SC seeks the government’s response on the validity of the Law on places of worship | India News
A bench of the Chief Justice SA Bobde, who was part of the five-judge tribunal that settled the Babri Masjid-Ram Janmabhoomi dispute in favor of the Hindus on November 9, 2019, and Judge AS Bopanna issued notices to the ministries of home, law and culture in the PIL presented by Ashwini Kumar Upadhyay.
The PIL said that the Center had created an arbitrary and irrational retrospective deadline of August 15, 1947 to maintain the character of religious sites and prohibited the filing of any lawsuits in court regarding “disputes against encroachment by fundamentalists, barbarous invaders and lawbreakers. ”And all pending lawsuits in this regard will be dropped.
Rao’s government intervened in Act against Babri’s campaign
The law had made a single exception for Ayodhya, as the dispute had been bitter for centuries. “The Center has banned appeals against illegal encroachment on places of worship and pilgrimage and now Hindus, Jains, Buddhists and Sikhs cannot file a lawsuit or go to a higher court under Article 226. Therefore, they will not be able to restore their places of worship and pilgrimage guaranteed by articles 25 to 26 of the Constitution and the illegal barbaric acts of the invaders will continue in perpetuity ”, he said.
The Places of Worship Law was enacted by the Narasimha Rao government in the face of a campaign initiated by the VHP for control of the Babri Masjid in Ayodhya, the Gyanvapi Mosque in Varanasi and Shahi Idgah in Mathura. VHP has argued that the mosques at the sites in question were built after the demolition of Hindu temples and should be returned to the majority community.
The Rao government enacted the law to freeze and maintain the denominational character of all places of worship, except for the Babri-Masjid-Ram Janmabhoomi complex in Ayodhya, as it existed on August 15, 1947.
A similar PIL presented by an association of priests through a lawyer Vishnu Shankar Jain is also pending in court.

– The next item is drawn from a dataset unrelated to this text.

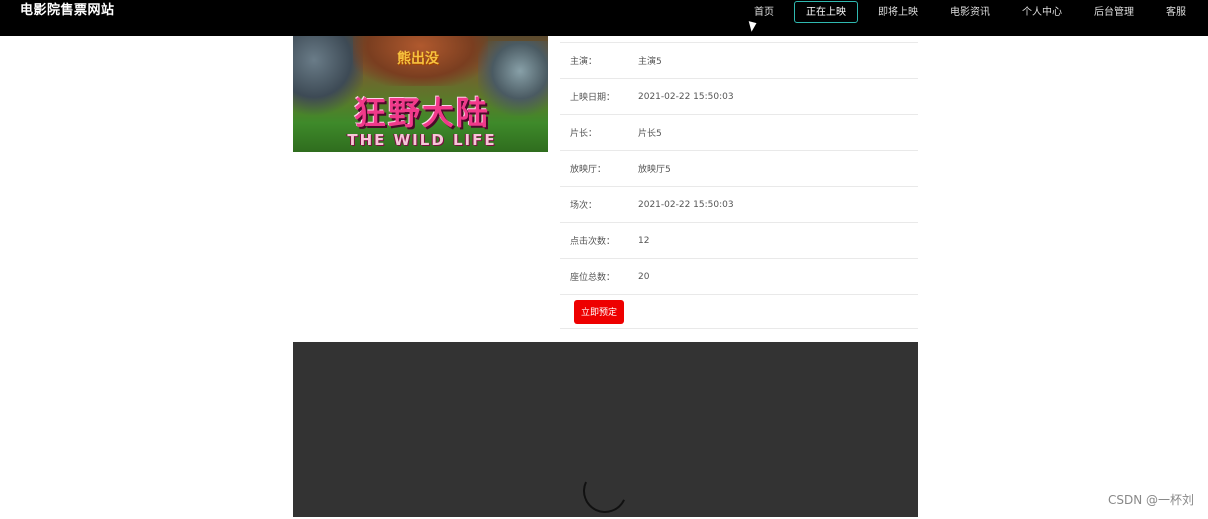 The image size is (1208, 519). What do you see at coordinates (593, 242) in the screenshot?
I see `clicks-label: 点击次数：` at bounding box center [593, 242].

This PIL has sought the removal of the 1991 law, apparently to reactivate the litigation over disputed religious sites in Mathura (Krishna Janmasthan) and Varanasi (Kashi Vishwanath temple-mosque).
This allegation had provoked sharp reactions from Jamiat Ulama-i-Hind, who had prompted the SC to label this as a surreptitious attempt to correct historical errors and warning that it was fraught with the risk of unleashing a barrage of litigation.
In its 1,045-page Ayodhya judgment, the CS had referred to the 1991 Law and said: “By providing a guarantee for the preservation of the religious character of places of public worship as they existed on August 15, 1947, and against Conversion of public places of worship, Parliament determined that independence from colonial rule provides a constitutional basis for healing the injustices of the past by providing confidence to each religious community that their places of worship will be preserved and that their character will not be altered. “The Places of Worship Act is a legislative intervention that preserves non-retrogression as an essential feature of our secular values.”
Upadhyay’s request was a strong argument for the court to review his position. “Hindus are fighting for the restoration of Lord Krishna’s birthplace for hundreds of years and peaceful upheaval continues, but while promulgating the Law, the Center excluded Lord Ram’s birthplace in Ayodhya but not the birthplace. of Krishna, although both are incarnations of Vishnu, “he said.
Upadhyay said that the Islamic government was established in India after 1192, when Muhammad Ghori defeated Prithviraj Chauhan and that foreigners ruled India until it gained independence in 1947.
Therefore, if a deadline was to be set to maintain the character of religious sites, then it should be 1192, as after that, thousands of Hindu, Buddhist and Jain temples and shrines were damaged and turned into mosques by Muslim rulers. he said.